On the fateful day of November 8, 2016, California and three other states legalized marijuana for recreational purposes. An oversight, however, could lead to a tax break in California stretching all the way to January 1, 2018.

According to the San Francisco Chronicle and the Washington Post, the State Board of Equalization has ruled that medical marijuana will be tax-free for a year due to an error in the fine print. The mix-up could end up costing California millions.

The main selling point behind Proposition 64 was the tax revenue it promised California. A 15 percent excise tax on both recreational and medical marijuana would be implemented on the first day of 2018. An additional 7.5 percent sales tax would be applied to recreational marijuana.

The bill, however, was intended to drop the 7.5 medical marijuana tax. Within the 62-page bill, the January 1, 2018 target date for the new recreational taxes was eliminated, so the medical marijuana tax elimination became effective this week.

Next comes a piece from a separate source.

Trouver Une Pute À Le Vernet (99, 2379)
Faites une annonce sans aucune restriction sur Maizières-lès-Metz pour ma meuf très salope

Jason Kinney is a spokesperson for Proposition 64 campaign. "Obviously, we strongly disagree with any interpretation of the measure that comes to the bizarre conclusion that medical [marijuana] patients are somehow immediately exempt from the state sales and use tax — before the excise tax takes effect," Kinney told Business Insider. "Obviously, we strongly disagree with any interpretation of the measure that comes to the bizarre conclusion that medical [marijuana] patients are somehow immediately exempt from the state sales and use tax — before the excise tax takes effect."

Pat Oglesby of the Center for New Revenue defended the drafters behind Proposition 64. “I made a more expensive mistake as a staffer on the Joint Congressional Committee on Taxation. It’s very easy to get a detail wrong in a long, complex document,” Oglesby admitted to the Washington Post.

Board member Jerome Horton said California could be losing as much as $49.5 million in revenue loss.